From kitten to adulthood, your cat’s appearance can be deceiving.
When is a kitten no longer considered to be a kitten? It’s a question that all cat owners wonder and the answer isn’t as straightforward as it may seem. Knowing when your cat will stop growing will go a long way to helping you predict her needs.
A Matter of Time
While kittens are generally considered to be adults when they hit 12 months of age, there are several factors that determine when your cat will finally stop growing, and in the case of many breeds, that doesn’t happen for several years.
In general, kittens tend to grow near their final size around the 1 year mark. However, most cats continue growing past their first birthday, albeit much more slowly and not nearly as noticeably as it is during the first few months.
Experts agree that most cats will do most of their growth during the first year of their life, and many breeds will continue to develop until around 18 months of age. In the case of larger breeds of cats like the Maine Coon, growth can continue up until their 4th birthday.
As your cat grows during its first year, you may notice changes in its behavior that are good indicators for when your cat has hit adulthood. From 5 to 6 months old, cats enter their adolescent period which brings hormonal and behavioral changes.
During this time, cats may engage in territorial mating habits like urine spraying and scratching. If your kitten was neutered or spayed before this period, these patterns may not be present.

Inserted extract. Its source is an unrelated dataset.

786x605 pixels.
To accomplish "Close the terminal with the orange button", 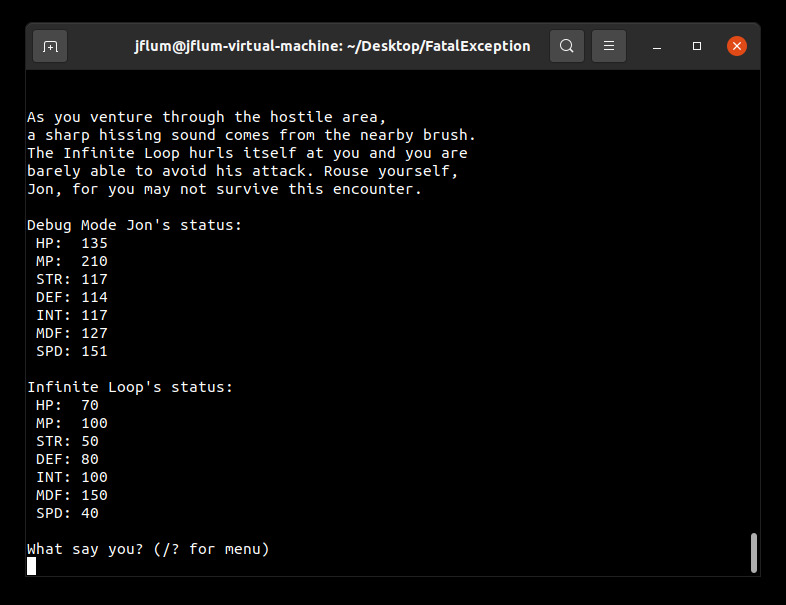I will [737, 46].
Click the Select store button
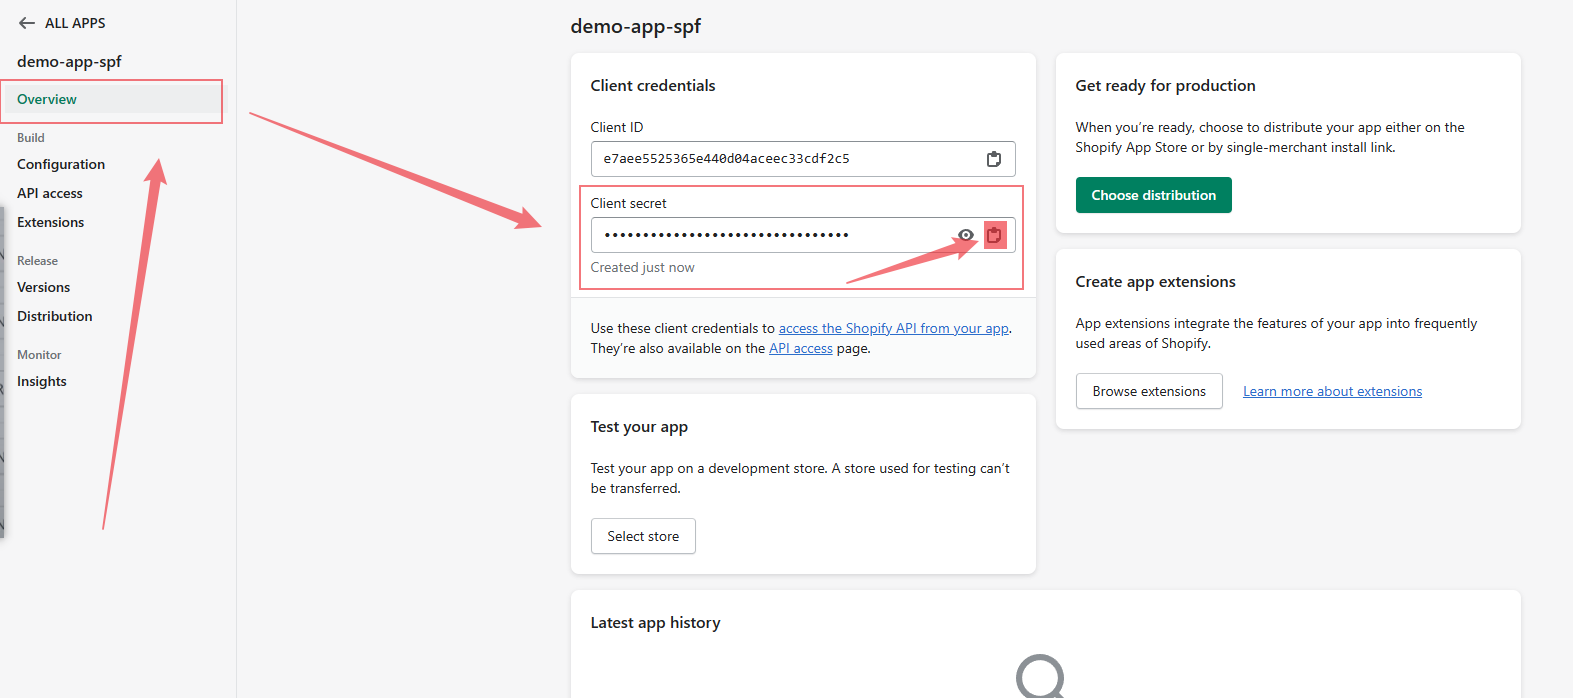 coord(643,536)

When cats finally hit the 1 to 2 year mark, they’ll be fully matured adults which is marked by increased independence. Fret not, they’ll still come to you for snuggles when they need it most.
Caring for a Growing Cat
To ensure your cat follows healthy growth patterns, you’ll need to provide them with proper nutrition and care. Kittens should only be fed food that is specially formulated for young cats.
Adult cat food can be gradually introduced anywhere from 9 to 12 months as their nutritional needs change. When your cat’s growth begins to slow, you may notice they don’t require as much food as they did before. Be sure to monitor their food intake during this time to avoid overfeeding and pudgy bellies!